The 2019 Nobel Prize in Physics has been awarded to a Canadian-American cosmologist and two Swiss scientists. Canadian-born, 84-year-old James Peebles, an emeritus professor at Princeton University, won for his theoretical discoveries in cosmology, while Swiss star-gazers Michel Mayor, 77, and Didier Queloz, 53, both of the University of Geneva, were honoured for finding an exoplanet — a planet outside our solar system — that orbits a sun-like star.

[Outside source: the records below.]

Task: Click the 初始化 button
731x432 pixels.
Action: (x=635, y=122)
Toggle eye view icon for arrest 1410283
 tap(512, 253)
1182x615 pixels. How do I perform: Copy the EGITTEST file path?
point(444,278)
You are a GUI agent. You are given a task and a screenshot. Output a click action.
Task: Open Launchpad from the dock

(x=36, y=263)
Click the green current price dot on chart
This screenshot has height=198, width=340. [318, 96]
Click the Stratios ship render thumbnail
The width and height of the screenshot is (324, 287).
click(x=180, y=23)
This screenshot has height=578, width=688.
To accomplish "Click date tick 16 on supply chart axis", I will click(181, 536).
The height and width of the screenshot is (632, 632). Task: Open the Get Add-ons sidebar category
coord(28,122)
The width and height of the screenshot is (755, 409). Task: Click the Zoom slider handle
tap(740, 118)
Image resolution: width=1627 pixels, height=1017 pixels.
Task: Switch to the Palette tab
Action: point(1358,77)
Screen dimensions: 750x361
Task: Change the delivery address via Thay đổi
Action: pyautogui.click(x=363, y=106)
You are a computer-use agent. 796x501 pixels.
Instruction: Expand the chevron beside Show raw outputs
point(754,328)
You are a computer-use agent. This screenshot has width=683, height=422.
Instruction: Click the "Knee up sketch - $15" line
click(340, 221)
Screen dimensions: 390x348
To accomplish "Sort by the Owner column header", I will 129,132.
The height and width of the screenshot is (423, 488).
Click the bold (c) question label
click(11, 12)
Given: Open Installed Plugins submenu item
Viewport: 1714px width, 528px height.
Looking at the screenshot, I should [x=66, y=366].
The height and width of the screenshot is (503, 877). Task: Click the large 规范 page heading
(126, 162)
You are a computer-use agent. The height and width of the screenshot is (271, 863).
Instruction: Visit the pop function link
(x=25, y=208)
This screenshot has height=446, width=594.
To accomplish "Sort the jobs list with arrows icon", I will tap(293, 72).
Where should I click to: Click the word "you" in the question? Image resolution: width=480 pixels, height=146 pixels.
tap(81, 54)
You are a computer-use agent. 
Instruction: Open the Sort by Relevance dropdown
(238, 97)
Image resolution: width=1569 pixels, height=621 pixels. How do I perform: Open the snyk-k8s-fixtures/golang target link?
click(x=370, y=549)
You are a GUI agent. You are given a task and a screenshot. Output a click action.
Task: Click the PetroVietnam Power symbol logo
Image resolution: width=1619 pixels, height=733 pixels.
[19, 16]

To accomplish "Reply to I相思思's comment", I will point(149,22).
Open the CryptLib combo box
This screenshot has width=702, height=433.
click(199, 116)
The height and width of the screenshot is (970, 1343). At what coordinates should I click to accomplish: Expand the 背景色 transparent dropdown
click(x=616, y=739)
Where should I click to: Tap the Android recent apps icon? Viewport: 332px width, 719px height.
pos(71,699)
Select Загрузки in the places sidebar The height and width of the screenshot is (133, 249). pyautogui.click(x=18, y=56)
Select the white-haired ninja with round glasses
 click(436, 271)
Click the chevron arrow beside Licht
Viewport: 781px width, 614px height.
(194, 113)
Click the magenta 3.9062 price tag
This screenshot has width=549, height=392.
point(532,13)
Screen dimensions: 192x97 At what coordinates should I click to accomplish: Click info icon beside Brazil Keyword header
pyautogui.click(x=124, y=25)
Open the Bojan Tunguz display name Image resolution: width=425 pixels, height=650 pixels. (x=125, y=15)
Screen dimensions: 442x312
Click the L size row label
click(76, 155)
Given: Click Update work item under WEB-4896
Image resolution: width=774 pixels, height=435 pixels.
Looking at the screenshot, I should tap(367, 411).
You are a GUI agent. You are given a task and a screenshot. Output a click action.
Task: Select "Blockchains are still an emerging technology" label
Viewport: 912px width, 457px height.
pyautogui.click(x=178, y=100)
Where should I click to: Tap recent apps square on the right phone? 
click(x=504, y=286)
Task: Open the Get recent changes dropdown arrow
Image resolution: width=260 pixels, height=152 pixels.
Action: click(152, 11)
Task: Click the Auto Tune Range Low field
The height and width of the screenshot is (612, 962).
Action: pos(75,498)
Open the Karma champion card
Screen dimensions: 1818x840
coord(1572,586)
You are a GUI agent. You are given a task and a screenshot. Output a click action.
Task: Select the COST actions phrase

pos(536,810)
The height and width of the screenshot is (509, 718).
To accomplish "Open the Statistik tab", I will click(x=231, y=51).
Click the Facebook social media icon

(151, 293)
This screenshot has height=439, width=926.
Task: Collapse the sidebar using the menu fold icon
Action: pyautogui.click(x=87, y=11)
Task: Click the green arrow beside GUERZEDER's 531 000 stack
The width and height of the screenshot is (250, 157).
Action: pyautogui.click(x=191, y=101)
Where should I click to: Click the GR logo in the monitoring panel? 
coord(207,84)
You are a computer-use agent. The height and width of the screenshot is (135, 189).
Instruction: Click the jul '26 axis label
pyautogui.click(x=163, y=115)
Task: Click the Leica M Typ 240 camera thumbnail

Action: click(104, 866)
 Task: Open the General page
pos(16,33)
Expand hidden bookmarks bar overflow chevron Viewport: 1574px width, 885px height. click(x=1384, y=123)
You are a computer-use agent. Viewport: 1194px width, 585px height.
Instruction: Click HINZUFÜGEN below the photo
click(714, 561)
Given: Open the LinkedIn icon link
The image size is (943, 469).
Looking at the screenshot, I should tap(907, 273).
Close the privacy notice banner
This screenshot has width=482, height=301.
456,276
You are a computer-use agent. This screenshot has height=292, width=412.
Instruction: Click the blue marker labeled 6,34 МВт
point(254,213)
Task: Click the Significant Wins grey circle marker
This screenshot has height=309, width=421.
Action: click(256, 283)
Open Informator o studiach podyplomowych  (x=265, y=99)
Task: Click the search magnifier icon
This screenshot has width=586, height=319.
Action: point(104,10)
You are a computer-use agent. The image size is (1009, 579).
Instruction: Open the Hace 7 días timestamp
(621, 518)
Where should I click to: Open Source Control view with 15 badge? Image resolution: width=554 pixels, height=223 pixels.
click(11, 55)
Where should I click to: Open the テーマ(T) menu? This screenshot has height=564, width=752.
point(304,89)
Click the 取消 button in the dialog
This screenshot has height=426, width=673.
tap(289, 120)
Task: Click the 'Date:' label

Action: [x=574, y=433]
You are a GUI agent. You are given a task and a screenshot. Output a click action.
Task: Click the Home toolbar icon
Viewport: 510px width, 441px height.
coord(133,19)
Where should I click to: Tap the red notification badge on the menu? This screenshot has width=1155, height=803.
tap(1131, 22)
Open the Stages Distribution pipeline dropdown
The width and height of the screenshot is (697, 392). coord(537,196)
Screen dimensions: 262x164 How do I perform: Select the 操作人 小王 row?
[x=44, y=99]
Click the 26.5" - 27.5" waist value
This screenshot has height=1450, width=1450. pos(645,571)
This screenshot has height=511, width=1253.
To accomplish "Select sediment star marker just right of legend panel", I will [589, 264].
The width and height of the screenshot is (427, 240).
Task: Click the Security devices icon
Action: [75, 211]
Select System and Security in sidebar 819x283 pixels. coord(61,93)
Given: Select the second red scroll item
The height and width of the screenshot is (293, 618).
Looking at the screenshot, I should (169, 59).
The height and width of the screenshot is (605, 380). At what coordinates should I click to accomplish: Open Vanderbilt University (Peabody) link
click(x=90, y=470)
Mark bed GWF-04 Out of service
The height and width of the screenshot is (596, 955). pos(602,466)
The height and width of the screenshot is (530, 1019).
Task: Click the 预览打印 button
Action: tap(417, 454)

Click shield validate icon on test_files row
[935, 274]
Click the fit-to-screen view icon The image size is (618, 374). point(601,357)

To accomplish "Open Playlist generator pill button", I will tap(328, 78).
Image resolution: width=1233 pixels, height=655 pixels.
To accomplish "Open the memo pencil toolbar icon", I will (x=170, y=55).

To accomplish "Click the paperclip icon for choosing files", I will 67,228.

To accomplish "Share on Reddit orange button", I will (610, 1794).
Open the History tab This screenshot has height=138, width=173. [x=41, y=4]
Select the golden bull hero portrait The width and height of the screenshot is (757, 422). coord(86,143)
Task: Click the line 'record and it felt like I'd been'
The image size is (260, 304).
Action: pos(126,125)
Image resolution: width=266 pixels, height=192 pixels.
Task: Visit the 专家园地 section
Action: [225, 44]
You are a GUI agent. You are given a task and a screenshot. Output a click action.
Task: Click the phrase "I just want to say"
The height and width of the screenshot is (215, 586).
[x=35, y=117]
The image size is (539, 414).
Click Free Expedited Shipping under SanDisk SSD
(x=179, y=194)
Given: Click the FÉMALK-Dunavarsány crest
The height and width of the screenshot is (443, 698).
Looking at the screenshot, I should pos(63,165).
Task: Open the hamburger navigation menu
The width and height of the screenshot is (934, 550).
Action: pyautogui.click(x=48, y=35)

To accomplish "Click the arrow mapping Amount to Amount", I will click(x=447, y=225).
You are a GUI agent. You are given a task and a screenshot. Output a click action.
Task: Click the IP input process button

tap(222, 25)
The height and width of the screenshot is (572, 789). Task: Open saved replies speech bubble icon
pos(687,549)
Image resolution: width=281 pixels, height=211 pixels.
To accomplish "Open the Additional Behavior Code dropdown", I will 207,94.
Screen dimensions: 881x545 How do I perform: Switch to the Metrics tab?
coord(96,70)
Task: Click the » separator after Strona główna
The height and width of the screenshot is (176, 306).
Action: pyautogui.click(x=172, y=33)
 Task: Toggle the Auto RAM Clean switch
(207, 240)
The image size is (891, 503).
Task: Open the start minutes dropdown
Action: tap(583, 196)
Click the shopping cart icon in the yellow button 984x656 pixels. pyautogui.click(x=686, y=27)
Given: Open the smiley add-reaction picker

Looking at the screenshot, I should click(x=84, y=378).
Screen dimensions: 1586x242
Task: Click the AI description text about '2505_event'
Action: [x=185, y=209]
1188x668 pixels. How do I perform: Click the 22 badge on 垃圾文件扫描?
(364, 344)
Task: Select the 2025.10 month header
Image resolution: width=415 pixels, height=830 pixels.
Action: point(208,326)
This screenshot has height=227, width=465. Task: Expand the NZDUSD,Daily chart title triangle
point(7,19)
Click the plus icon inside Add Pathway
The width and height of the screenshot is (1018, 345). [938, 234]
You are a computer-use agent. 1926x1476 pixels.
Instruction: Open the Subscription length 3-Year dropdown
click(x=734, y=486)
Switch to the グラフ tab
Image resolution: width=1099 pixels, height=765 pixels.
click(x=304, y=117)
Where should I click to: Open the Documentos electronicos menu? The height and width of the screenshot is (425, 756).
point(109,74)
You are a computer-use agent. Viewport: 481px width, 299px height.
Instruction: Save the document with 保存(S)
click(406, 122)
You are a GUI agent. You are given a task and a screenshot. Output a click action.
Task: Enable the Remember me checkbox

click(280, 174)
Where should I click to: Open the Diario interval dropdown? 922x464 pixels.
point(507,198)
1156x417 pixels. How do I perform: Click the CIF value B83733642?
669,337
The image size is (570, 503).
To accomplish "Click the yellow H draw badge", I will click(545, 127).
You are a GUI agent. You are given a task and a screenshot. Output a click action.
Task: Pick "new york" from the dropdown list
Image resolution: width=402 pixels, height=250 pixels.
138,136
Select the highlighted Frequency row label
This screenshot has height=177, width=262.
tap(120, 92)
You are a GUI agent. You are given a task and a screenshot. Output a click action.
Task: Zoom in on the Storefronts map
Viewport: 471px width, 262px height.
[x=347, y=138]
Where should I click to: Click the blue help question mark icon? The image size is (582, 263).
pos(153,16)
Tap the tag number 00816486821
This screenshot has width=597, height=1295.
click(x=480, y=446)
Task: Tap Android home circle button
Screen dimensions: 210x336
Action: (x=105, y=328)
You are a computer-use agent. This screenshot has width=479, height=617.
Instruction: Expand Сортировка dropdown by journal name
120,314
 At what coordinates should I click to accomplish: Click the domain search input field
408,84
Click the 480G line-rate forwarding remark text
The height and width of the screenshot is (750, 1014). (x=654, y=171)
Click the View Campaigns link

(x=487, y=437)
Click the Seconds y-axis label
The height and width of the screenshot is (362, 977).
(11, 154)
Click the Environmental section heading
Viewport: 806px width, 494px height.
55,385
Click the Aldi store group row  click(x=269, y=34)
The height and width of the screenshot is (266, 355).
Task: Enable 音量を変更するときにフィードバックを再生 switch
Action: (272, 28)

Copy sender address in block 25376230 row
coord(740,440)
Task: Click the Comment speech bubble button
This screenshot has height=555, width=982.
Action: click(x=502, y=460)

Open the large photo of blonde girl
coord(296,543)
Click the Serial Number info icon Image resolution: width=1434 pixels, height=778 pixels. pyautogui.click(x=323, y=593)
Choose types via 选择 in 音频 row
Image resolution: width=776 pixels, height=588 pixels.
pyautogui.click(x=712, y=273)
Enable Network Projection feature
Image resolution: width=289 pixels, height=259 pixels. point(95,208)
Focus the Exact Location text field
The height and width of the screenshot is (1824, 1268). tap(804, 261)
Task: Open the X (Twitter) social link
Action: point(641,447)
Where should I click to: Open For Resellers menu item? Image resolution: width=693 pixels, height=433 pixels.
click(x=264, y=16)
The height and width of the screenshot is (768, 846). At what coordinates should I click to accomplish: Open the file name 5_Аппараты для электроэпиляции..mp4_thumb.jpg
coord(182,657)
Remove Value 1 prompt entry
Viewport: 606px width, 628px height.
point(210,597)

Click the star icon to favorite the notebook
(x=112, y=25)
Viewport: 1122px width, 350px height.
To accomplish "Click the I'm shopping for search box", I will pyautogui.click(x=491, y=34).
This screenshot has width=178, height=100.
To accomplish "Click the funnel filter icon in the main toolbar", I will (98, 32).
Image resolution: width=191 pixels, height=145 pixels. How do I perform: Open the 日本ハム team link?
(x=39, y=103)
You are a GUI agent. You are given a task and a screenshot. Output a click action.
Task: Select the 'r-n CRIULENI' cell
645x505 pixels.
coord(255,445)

“This year's Nobel laureates in physics have painted a picture of the universe far stranger and more wonderful than we ever could have imagined,”said Ulf Danielsson of the Royal Swedish Academy of Sciences, which selected the laureates. “Our view of our place in the universe will never be the same again.”
Dr. Peebles is hailed as one of the most influential cosmologists of his time. He will collect half of the USD 918,000 cash award for his realisation of the importance of the cosmic radiation background born of the Big Bang.
Also read: Nobel Prize for Medicine awarded to three US, UK researchers
The Nobel committee said Dr. Peebles’ theoretical framework about the cosmos and its billions of galaxies and galaxy clusters amounted to “the foundation of our modern understanding of the universe's history, from the Big Bang to the present day.”
Dr. Mayor, who is an astrophysicist, and Dr. Queloz, an astronomer, will share the other half of the cash award for having “started a revolution in astronomy” notably with the discovery of exoplanet 51 Pegasi B, a gaseous ball comparable with Jupiter, in 1995 — a time when, as Dr. Mayor recalled — “no one knew whether exoplanets existed or not.”